▶ Teks yang ditampilkan
******

Bantuan Benih Jagung ke Petani Dituding Tidak Tepat Sasaran

ANTARAFOTO/Yulius Satria Wijaya
Petani memanen jagung di lahan pertaniannya kawasan Laladon, Kabupaten Bogor, Jawa Barat, Senin (16/1). Menteri Pertanian Andi Amran Sulaiman menargetkan produksi jagung pada puncak panen raya 2017 mencapai 3,5 juta ton. Untuk target tersebut, pemerintah menyiapkan anggaran Rp3 triliun untuk perluasan lahan tanam jagung hingga dua juta hektare bagi petani.
Penulis: Michael Reily
24/7/2018, 15.55 WIB

Center for Indonesian Policy Studies (CIPS) menyatakan bantuan benih jagung untuk petani melalui program upaya khusus (Upsus) tidak tepat sasaran. Pemerintah dinilai tidak mengelompokkan petani jagung sesuai kekuatan pasar untuk pelaku usaha komoditas jagung.

Peneliti CIPS Imelda Freddy mengatakan riset di Dompu, Nusa Tenggara Barat dan Sumenep, Madura menghasilkan rekomendasi supaya pemerintah memperhatikan kekuatan pasar jagung di daerah. “Sehingga identifikasi program Upsus bisa diterapkan dengan mekanisme yang cocok,” kata Imelda di Jakarta, Selasa (24/7).

(Baca juga: Harga dan Mutu, Alasan Pelaku Industri Memilih Jagung Impor).

Hasil riset yang mereka lakukan menunjukkan ada tiga jenis klasifikasi daerah penerima bantuan benih, yaitu pasar jagung kuat, pasar jagung semi kuat, dan pasar jagung lemah. Kekuatan pasar digolongkan dalam komponen interaksi pelaku usaha (pembeli dan penjual), praktik budidaya pertanian yang baik, serta pendukung lain seperti infrastruktur, irigasi, dan modal.

CIPS menilai bantuan lebih tepat diarahkan kepada pasar semi-kuat, misalnya di Sumenep. Di sana, program bantuan benih berhasil dilakukan dalam waktu tiga tahun. Catatannya, benih jagung bisa membuat petani menjadi mandiri sehingga bisa masuk ke pasar yang kuat.

******

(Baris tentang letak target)
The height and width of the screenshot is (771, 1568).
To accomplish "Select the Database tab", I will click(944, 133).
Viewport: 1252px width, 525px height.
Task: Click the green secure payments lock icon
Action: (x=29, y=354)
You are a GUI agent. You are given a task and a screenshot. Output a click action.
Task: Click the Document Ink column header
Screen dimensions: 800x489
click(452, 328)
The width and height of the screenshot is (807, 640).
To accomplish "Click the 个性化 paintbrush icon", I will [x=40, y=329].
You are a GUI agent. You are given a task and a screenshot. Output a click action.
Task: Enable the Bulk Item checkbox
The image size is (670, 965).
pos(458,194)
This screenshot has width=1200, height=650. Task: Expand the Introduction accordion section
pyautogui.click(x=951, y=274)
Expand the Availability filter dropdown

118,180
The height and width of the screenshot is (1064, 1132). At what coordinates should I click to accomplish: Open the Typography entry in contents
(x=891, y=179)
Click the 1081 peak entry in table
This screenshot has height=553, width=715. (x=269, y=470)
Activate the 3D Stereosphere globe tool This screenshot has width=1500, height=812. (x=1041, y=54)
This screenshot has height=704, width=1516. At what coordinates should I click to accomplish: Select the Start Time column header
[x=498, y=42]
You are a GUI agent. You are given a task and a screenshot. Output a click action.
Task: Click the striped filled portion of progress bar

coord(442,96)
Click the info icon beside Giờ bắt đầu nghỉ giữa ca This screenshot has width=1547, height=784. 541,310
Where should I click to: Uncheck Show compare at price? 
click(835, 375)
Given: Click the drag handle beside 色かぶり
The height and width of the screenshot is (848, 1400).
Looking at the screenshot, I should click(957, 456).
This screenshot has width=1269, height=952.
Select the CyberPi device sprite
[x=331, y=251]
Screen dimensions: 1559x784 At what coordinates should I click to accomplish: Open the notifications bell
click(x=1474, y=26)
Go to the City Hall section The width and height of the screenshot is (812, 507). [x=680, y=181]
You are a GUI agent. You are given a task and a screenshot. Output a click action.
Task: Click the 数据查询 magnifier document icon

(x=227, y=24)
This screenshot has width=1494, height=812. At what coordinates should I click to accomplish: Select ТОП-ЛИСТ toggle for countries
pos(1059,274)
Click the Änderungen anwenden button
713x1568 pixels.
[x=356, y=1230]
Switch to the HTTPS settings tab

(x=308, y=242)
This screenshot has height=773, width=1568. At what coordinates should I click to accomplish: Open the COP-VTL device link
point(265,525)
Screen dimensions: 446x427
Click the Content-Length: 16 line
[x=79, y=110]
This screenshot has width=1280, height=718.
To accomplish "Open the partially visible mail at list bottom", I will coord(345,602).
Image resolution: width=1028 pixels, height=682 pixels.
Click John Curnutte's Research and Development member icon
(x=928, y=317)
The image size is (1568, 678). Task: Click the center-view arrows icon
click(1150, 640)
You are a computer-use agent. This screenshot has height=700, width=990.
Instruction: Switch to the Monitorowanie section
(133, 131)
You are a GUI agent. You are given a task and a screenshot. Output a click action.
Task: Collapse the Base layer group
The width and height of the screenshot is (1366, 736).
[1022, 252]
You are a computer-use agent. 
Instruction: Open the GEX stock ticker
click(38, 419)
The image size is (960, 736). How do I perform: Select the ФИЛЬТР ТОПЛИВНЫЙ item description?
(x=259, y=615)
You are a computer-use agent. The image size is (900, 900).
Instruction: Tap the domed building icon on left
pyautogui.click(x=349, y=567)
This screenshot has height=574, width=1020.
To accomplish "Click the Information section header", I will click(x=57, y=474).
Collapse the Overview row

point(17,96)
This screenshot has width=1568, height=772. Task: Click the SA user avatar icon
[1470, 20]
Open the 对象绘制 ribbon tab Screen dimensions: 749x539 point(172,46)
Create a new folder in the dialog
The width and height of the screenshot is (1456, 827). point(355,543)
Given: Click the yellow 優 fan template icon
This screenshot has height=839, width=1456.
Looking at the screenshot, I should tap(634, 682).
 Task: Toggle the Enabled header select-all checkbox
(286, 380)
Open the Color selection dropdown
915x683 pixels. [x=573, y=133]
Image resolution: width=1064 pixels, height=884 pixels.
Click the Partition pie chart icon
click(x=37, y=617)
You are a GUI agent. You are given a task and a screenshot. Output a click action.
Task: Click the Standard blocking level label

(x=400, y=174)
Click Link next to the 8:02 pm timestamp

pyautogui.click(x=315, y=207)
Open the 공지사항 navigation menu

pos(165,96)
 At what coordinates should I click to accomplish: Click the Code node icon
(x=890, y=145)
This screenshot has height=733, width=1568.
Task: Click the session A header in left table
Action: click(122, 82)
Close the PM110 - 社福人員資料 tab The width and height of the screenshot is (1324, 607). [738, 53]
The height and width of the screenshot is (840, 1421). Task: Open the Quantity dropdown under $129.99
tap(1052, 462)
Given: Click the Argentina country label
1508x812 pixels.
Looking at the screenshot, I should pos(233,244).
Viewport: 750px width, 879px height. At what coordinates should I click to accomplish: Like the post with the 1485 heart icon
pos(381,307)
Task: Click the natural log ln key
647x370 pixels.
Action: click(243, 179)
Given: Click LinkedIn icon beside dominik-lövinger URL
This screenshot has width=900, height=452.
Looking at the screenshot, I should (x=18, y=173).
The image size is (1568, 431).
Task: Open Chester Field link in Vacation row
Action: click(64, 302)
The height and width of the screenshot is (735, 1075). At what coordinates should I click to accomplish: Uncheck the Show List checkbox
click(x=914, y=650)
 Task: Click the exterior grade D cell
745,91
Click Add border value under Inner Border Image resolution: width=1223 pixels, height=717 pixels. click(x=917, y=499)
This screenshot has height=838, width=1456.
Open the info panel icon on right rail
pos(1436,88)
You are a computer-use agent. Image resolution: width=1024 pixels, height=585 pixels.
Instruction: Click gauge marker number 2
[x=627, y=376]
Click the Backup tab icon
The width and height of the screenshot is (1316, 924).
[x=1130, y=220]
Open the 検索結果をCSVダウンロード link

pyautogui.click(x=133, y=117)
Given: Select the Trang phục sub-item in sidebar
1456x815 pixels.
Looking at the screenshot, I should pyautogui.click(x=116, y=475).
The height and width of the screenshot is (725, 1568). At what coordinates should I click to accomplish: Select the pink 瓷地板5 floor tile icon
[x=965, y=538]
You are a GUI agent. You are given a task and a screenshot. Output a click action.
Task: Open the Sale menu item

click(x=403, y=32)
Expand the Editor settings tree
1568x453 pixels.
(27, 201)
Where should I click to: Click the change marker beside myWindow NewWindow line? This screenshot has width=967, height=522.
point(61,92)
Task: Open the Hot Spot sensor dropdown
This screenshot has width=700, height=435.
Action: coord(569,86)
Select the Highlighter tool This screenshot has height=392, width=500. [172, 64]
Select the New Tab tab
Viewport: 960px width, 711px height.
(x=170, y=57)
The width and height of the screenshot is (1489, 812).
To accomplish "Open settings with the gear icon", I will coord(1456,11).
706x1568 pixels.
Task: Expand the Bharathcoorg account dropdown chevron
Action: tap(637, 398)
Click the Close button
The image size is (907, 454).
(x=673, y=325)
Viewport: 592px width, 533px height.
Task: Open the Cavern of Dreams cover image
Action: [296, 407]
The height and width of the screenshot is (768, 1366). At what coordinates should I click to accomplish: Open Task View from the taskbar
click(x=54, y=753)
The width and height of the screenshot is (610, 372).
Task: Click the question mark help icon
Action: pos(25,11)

******

▶ Tugas yang dikerjakan
1 – Berikan bagian teks tentang bantuan benih jagung dari "Peneliti CIPS Imelda" sampai "Memilih Jagung Impor)." tanpa perubahan apa pun.
2 – Ketik ulang baris-baris data dari baris yang memuat "Open the 对象绘制" sampai baris yang memuat "click(x=37, y=617)", termasuk kedua baris itu, tanpa perubahan.

▶ Jawaban per tugas
1 –
Peneliti CIPS Imelda Freddy mengatakan riset di Dompu, Nusa Tenggara Barat dan Sumenep, Madura menghasilkan rekomendasi supaya pemerintah memperhatikan kekuatan pasar jagung di daerah. “Sehingga identifikasi program Upsus bisa diterapkan dengan mekanisme yang cocok,” kata Imelda di Jakarta, Selasa (24/7).

(Baca juga: Harga dan Mutu, Alasan Pelaku Industri Memilih Jagung Impor).

2 –
Open the 对象绘制 ribbon tab Screen dimensions: 749x539 point(172,46)
Create a new folder in the dialog
The width and height of the screenshot is (1456, 827). point(355,543)
Given: Click the yellow 優 fan template icon
This screenshot has height=839, width=1456.
Looking at the screenshot, I should tap(634, 682).
 Task: Toggle the Enabled header select-all checkbox
(286, 380)
Open the Color selection dropdown
915x683 pixels. [x=573, y=133]
Image resolution: width=1064 pixels, height=884 pixels.
Click the Partition pie chart icon
click(x=37, y=617)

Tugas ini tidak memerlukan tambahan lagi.